A fala é de Fabrício Costa, CEO da Equals, e refere-se ao trabalho de conciliação desenvolvido pela empresa, uma das mais conceituadas do mercado no ramo. Aliás, é na hora da conciliação de cartões que os e-commerces encontram alguns de seus piores inimigos, tais como chargebacks não identificados previamente, vendas duplas e taxas cobradas de forma indevida pelas adquirentes.

 

Mas a conciliação, especialmente se feita de forma manual, também pode ser um grande problema para o varejista. E quando, exatamente, a conciliação passa a ser um transtorno para o comércio eletrônico? Difícil definir, já que ela é constituída por dois ciclos principais e vários macro e microprocessos. Segundo Costa, o primeiro ciclo é transacional, e envolve duas etapas – a conferência do caixa de vendas e a auditoria, ferramenta de controle utilizada para garantir que a adquirente está cobrando o que foi acordado em contrato.

 

O segundo ciclo é financeiro, desdobrado em mais três fases: a primeira é a gestão do fluxo de caixa; que se estende por meses, devido às compras parceladas. A segunda é a gestão de chargebacks, ação que se desenvolve até o momento de desagendamento da compra. E, por fim, há a contabilização de recebimentos – na prática, nada mais é do que a conferência dos recebíveis que o gateway informa que precisam ser repassados ao e-commerce, dos recebíveis que a adquirente realmente repassou e das parcelas que o banco diz ter depositado.

 

Nos gateways de pagamento, é necessário exportar o relatório do próprio gateway e o relatório da adquirente. Nesse primeiro momento, as informações fornecidas pelo gateway são comparadas com os registros da adquirente sobre as transações do e-commerce. Depois de conciliados esses dados, o e-commerce ainda precisa verificar se os valores pagos pela adquirente estão condizentes com os recebíveis que o banco diz ter depositado.

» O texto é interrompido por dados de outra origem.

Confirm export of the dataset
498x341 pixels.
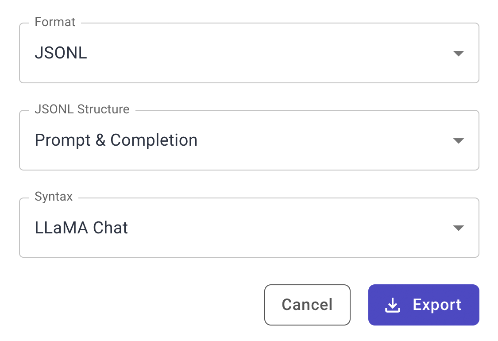click(x=423, y=305)
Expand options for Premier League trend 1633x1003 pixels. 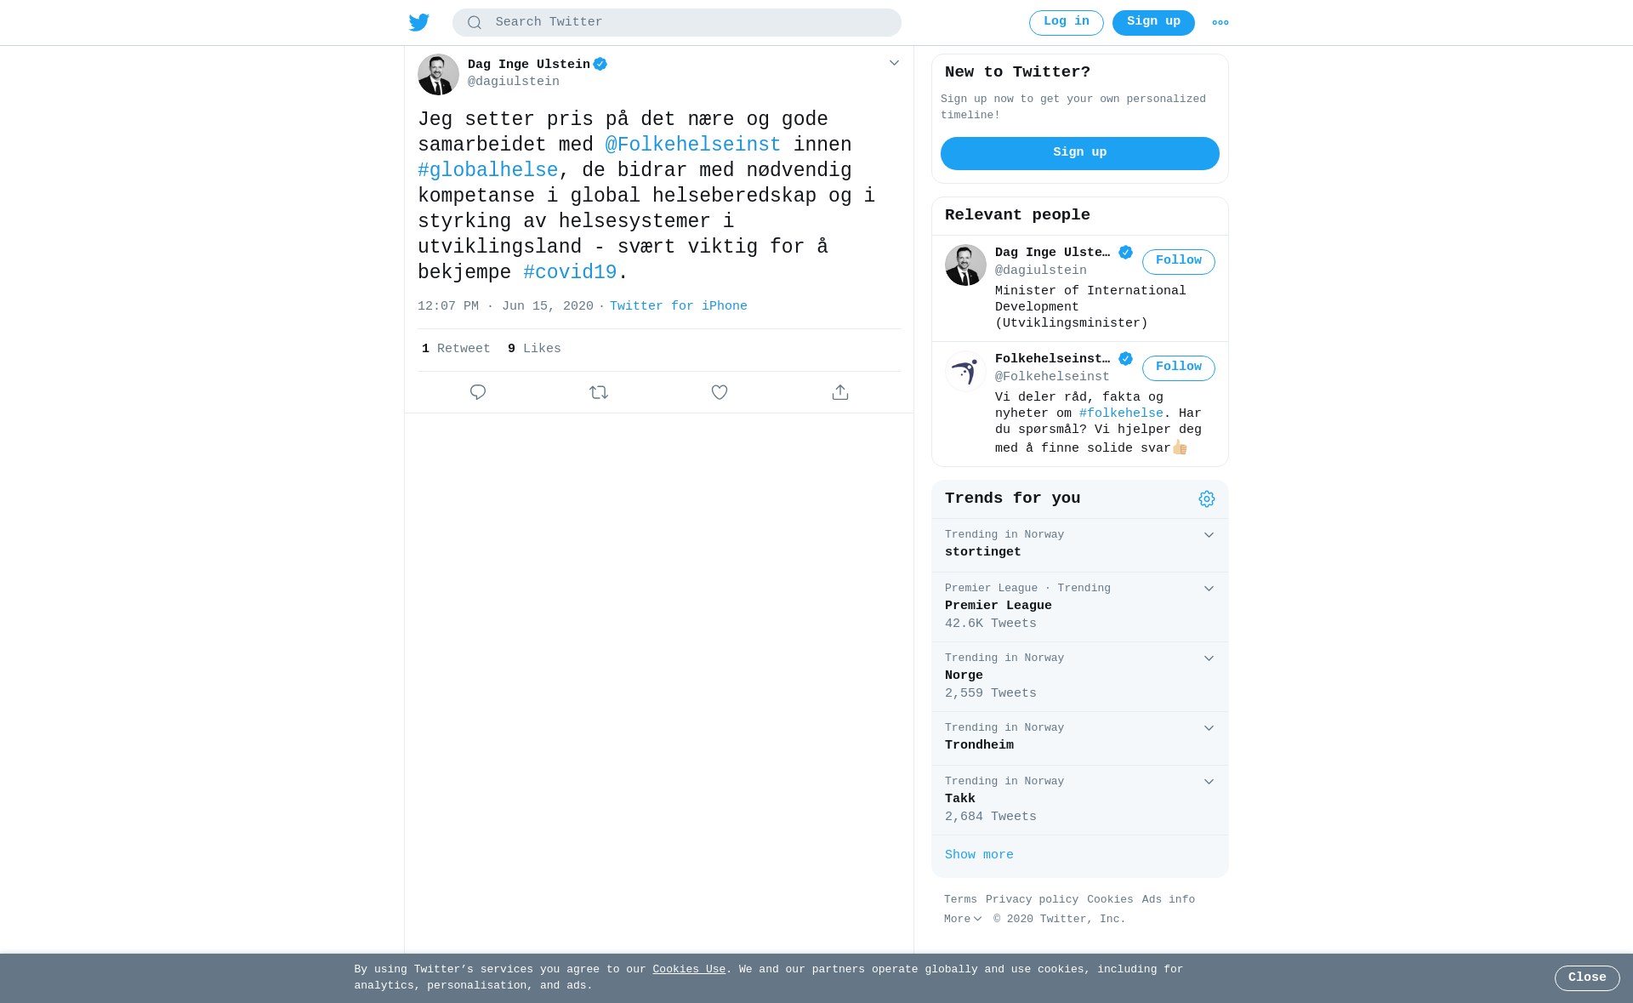(1209, 589)
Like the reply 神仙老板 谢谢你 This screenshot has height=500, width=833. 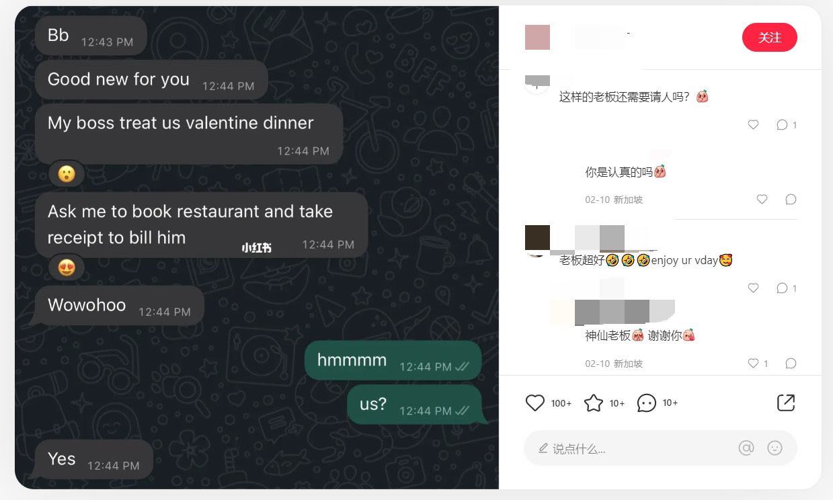[x=753, y=363]
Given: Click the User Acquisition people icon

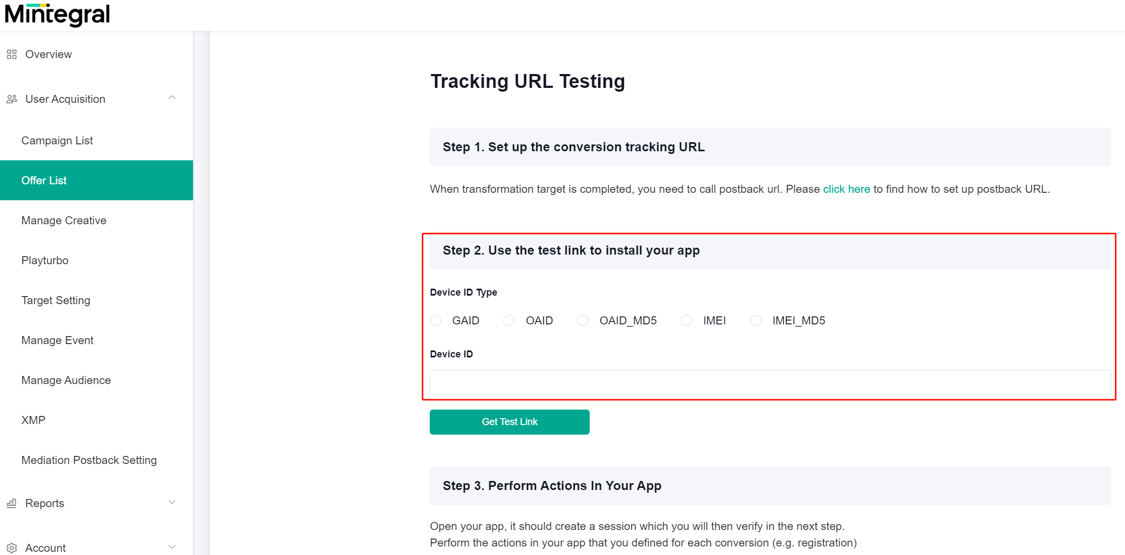Looking at the screenshot, I should [x=12, y=99].
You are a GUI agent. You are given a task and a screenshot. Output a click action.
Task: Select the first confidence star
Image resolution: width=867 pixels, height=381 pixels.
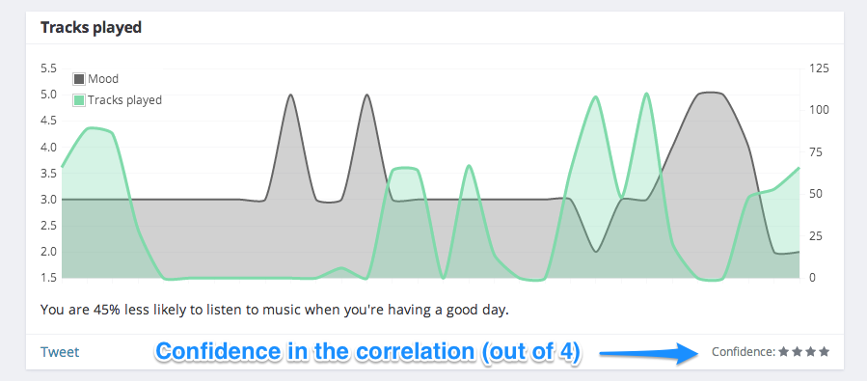pos(783,352)
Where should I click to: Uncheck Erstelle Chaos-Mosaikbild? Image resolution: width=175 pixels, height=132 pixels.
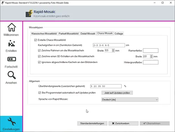point(36,40)
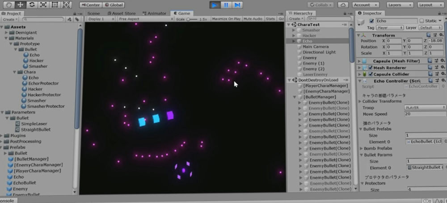Switch to the Scene tab
This screenshot has height=203, width=447.
(93, 13)
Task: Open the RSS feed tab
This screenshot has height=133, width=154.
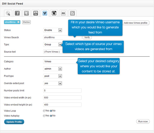Action: pos(72,13)
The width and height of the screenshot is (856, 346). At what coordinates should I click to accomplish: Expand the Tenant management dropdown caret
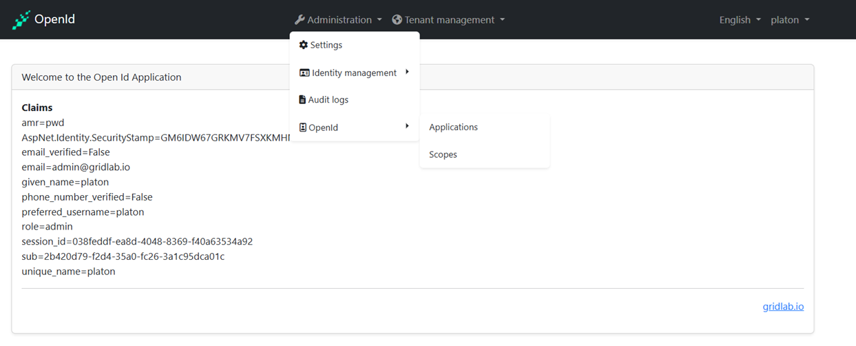(x=502, y=21)
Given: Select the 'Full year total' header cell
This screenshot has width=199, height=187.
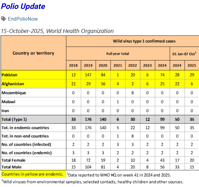Looking at the screenshot, I should [x=117, y=54].
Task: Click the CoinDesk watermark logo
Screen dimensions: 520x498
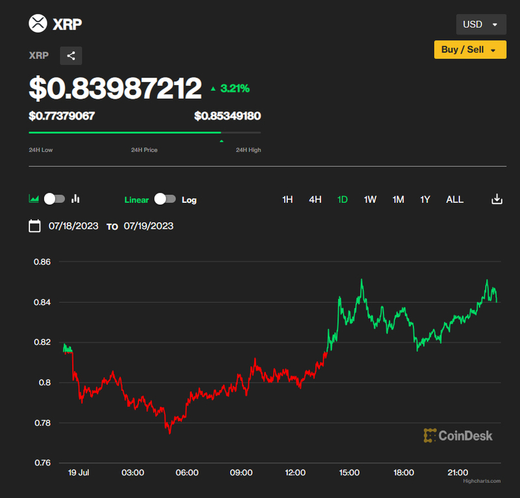Action: [458, 436]
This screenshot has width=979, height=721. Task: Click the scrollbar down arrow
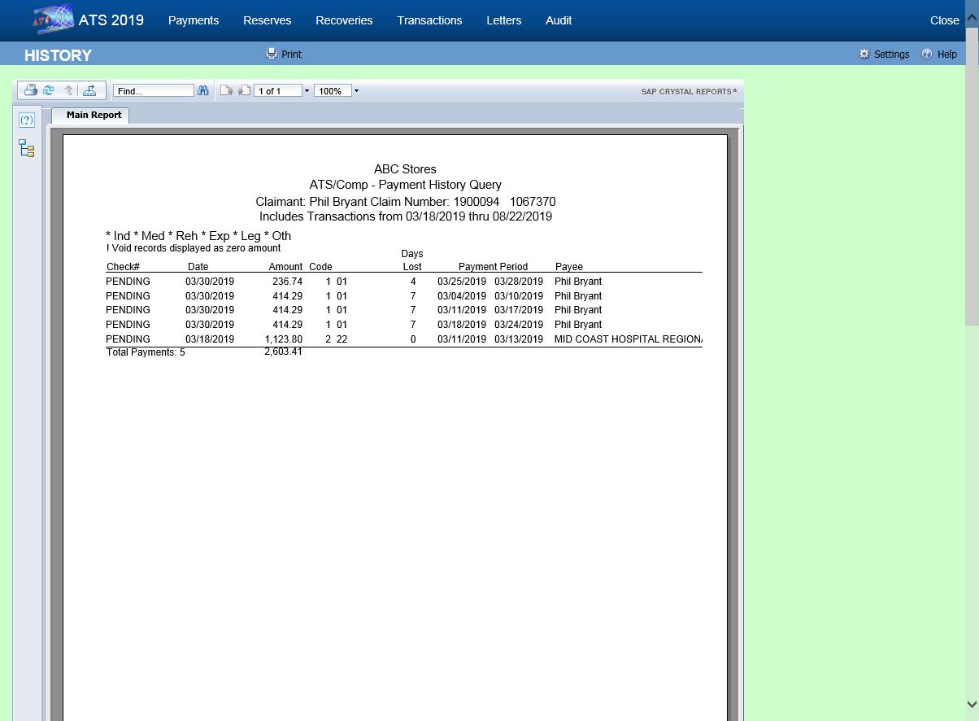pos(972,705)
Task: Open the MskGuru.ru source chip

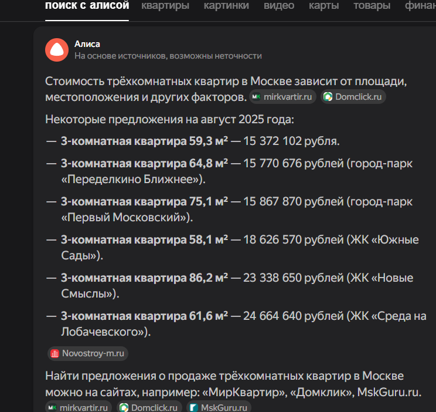Action: [x=219, y=407]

Resolver todos essas pendências de forma manual exige muito tempo e esforço da equipe financeira de uma loja virtual – por isso, é normal recorrer à ajuda de conciliadoras, que ajudam a identificar possíveis divergências entre os valores disponíveis em caixa e os valores que estão nos relatórios de repasse das adquirentes e bancos.

 

Qual a hora certa de contratar uma conciliadora?

 

O CEO da Equals diz que é necessário fazer dois questionamentos:

 

1. Quão complexa é a gestão do meu fluxo de caixa? Eu antecipo muitas parcelas? Tenho que gerenciar muitos recebíveis?
2. Tenho visibilidade e controle sobre meus chargebacks?
Se você respondeu “sim” para a primeira pergunta e “não” para a segunda, essa é a hora certa de contratar uma conciliadora. Os benefícios da conciliação são múltiplos: “O e-commerce ganha até 70% em produtividade”, diz Fabrício Costa. “Além disso, ganha o controle de verdade dos recebíveis e vai ter qualidade de informação na hora da tomada de decisões.”